By Dr Wesa Chau, Executive Director
“Everyone gets a fair go” is one of Australia’s most cherished values. We often pride ourselves on being a country where diversity is a strength and where anyone — with enough passion, hard work and persistence — can rise to leadership. But The Way In, Per Capita’s latest analysis of the 48th Parliament, reveals a more complicated truth. While we have taken meaningful steps forward, the pathways into federal politics remain narrow, elite, and far from reflective of the nation our parliamentarians are elected to serve.
Before diving into the findings, I’m reminded of a moment that crystallised the power of assumptions. When I was invited to speak at a leadership conference, I arrived at a venue hosting two events: one on leadership and the other on childcare. Other participants were asked which event they were attending – I wasn’t, staff directed me straight to childcare. It showed how assumptions about who looks like a leader still shape how people are seen and treated.

Let’s begin with the progress. Gender parity is no longer a distant aspiration — it’s a reality. Women now make up 49.6% of federal parliamentarians, the closest to equality we have ever been. Thanks in large part to the Labor Party’s affirmative action rules, the Federal Cabinet is majority female for the first time in history at 52.2%. This matters. With more women in leadership, governments become more responsive to issues such as health, education, safety and equity. It also shows young Australians that leadership is not defined by gender.
But we cannot assume the job is done. Progress like this is the result of structural mechanisms that keep pressure on the system. Remove those mechanisms and progress can be undone overnight. It’s worth remembering that just 11 years ago, Australia had a male Minister for Women — a reminder that representation can move backwards if not protected.
First Nations representation is another important area of progress — though not without its complexities. Nine Aboriginal and Torres Strait Islander parliamentarians now sit in the Federal Parliament, around 4% of all members, which is above population share. However, numbers alone do not guarantee influence.

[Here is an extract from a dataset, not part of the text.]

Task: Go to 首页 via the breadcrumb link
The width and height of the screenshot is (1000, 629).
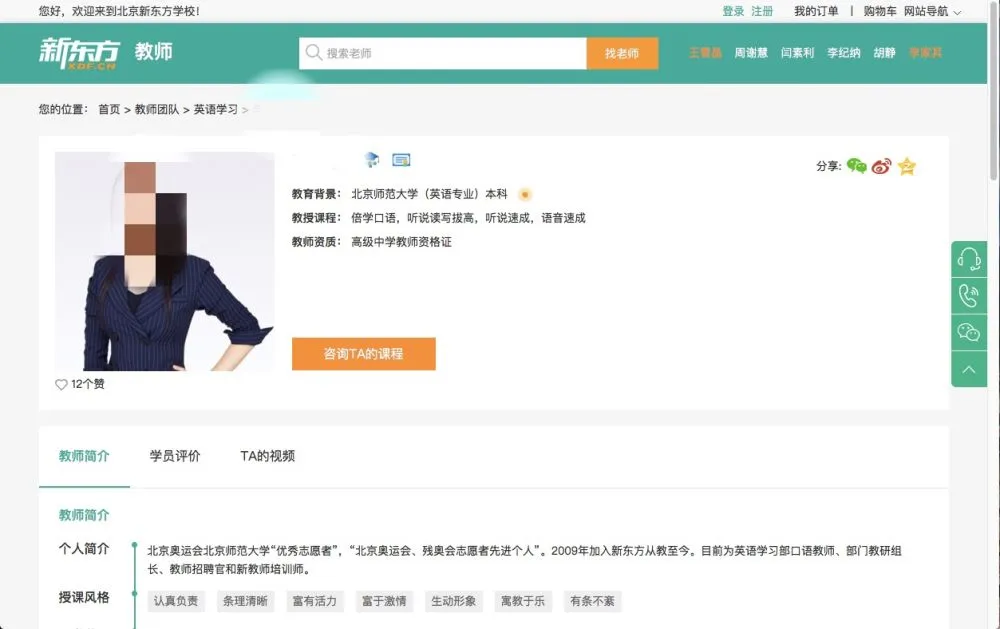Action: coord(108,109)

Without collective mechanisms, the ability of First Nations parliamentarians to shape outcomes depends heavily on party structure and political alignment.

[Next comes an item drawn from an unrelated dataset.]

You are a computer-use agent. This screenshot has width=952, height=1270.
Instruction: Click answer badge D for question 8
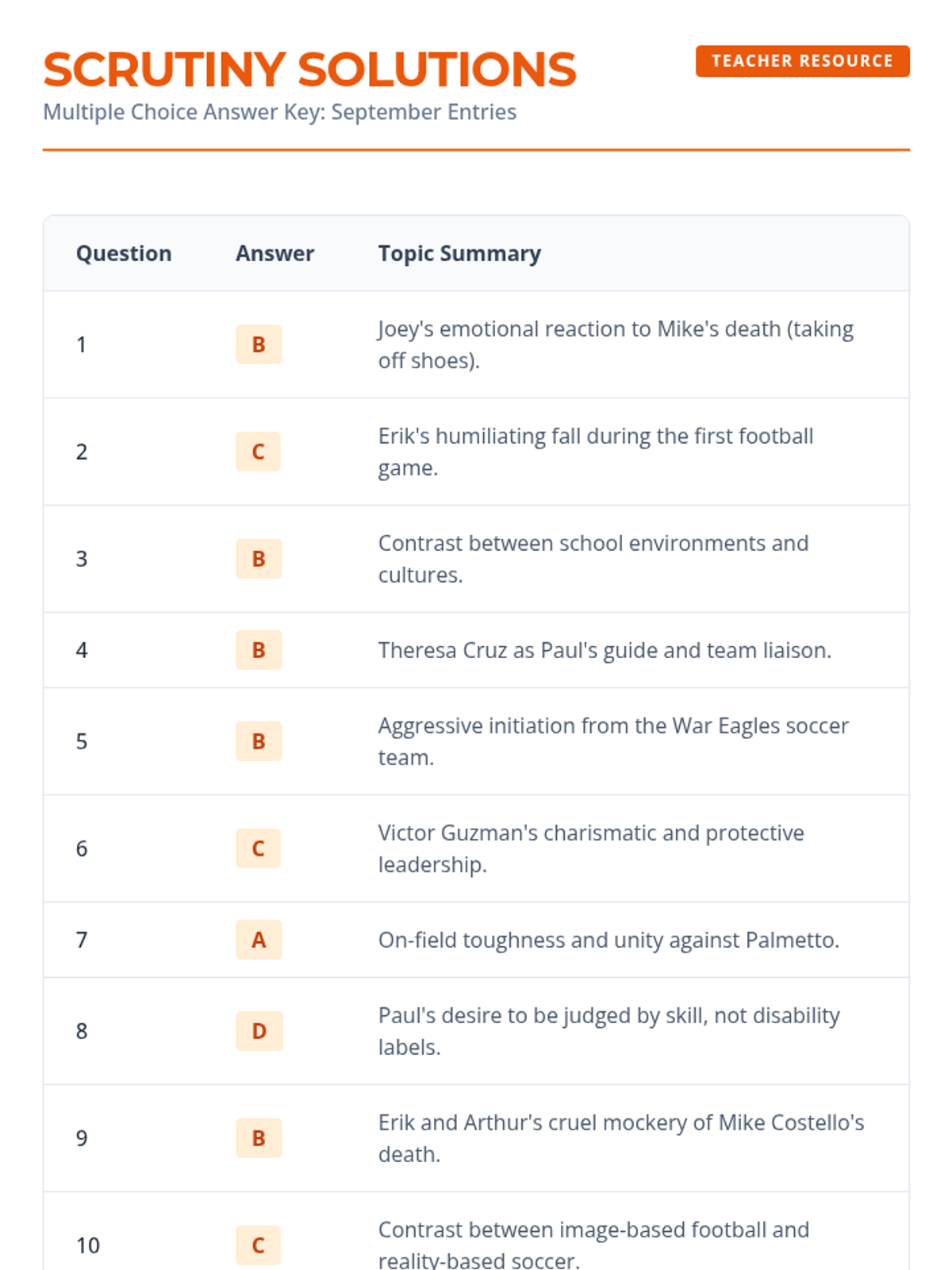(x=259, y=1031)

Cultural diversity presents perhaps the most uneven story. Australia is one of the most culturally diverse nations on earth, and Parliament is slowly beginning to reflect that reality. There is less dominance of Anglo-Celtic backgrounds, and we are seeing more representation from a mix of cultural communities. Yet gaps remain stark. Large and longstanding communities — especially Chinese and Indian Australians — are significantly under-represented in federal politics. This disconnect matters. When major communities do not see themselves reflected in Parliament, their concerns, lived experiences and policy priorities can be overlooked.
Another key gap highlighted is the representation of overseas-born Australians. Almost a third of Australians (29.3%) were born overseas, yet only 12.8% of MPs and Senators share that experience.

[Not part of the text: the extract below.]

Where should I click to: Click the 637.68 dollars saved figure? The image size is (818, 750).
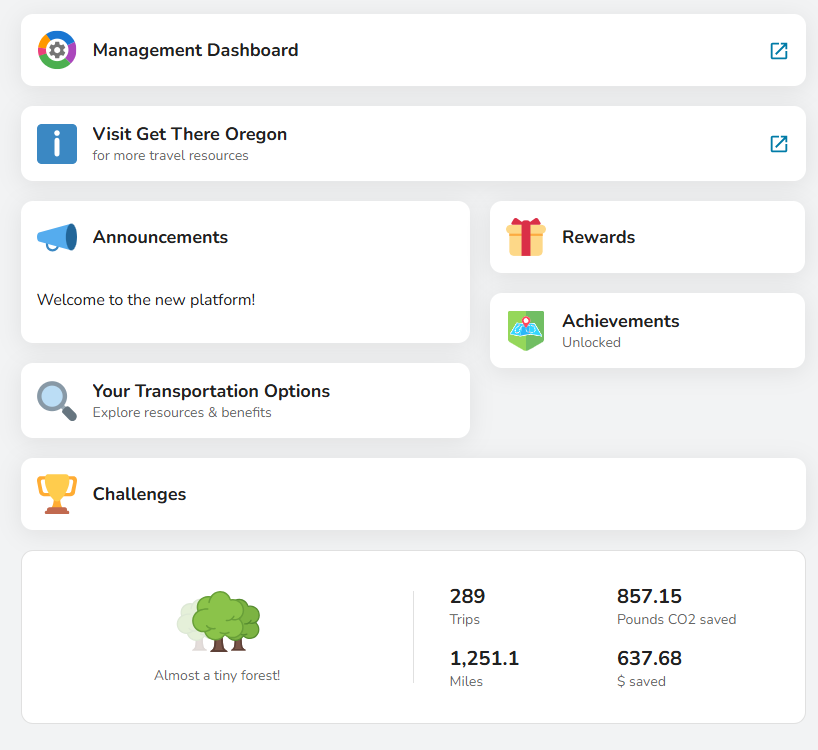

Age representation adds a further layer of imbalance. Our Parliament is dominated by Generation X and Baby Boomers. Millennials — now the largest share of the working-age population — are under-represented. The only Gen Z sitting in the 48th Parliament is from the Australian Labor Party. The median age of parliamentarians is roughly a decade older than the median age of voters. This is not about pitting youth against experience; it is about perspective. Younger Australians face distinct challenges: climate anxiety, housing affordability, HECS debt and insecure work. When their voices are missing from the decision making table, these issues risk being misunderstood or deprioritised.

Educational and professional pathways into Parliament deepen this disconnection. Nearly one in three parliamentarians holds a postgraduate degree — compared with just 6.5% of Australians. Parliament is overwhelmingly university-educated, with backgrounds concentrated in law, politics, business and economics.
Perhaps the most striking finding from The Way In is the narrowing of political pathways. Politics has increasingly become a profession accessed through only a handful of routes: political staffer, union official, business executive or lawyer. When the pathways into leadership narrow, so too does the diversity of thinking and experience within our democracy.
These findings have profound implications. Representation is not symbolic — it shapes trust, legitimacy and the quality of democracy itself. When Parliament does not look like the people it represents, it risks not legislating for them. According to the 2025 McKinnon Index, trust in federal politicians is just 35.9%, and trust in political parties is even lower at 31.2%. Strengthening representational diversity is not only about fairness — it is essential for rebuilding trust.
Australia has changed. Our Parliament must keep up.
The Way In shows that while we are on the right track in some areas, we remain deeply constrained in others. If we want a Parliament that genuinely reflects the people it serves, we must broaden the pathways, dismantle the barriers and open the doors to a wider range of Australians.
A democracy is strongest not when power is held by the few who have always had access, but when it is shared by the many who have always belonged.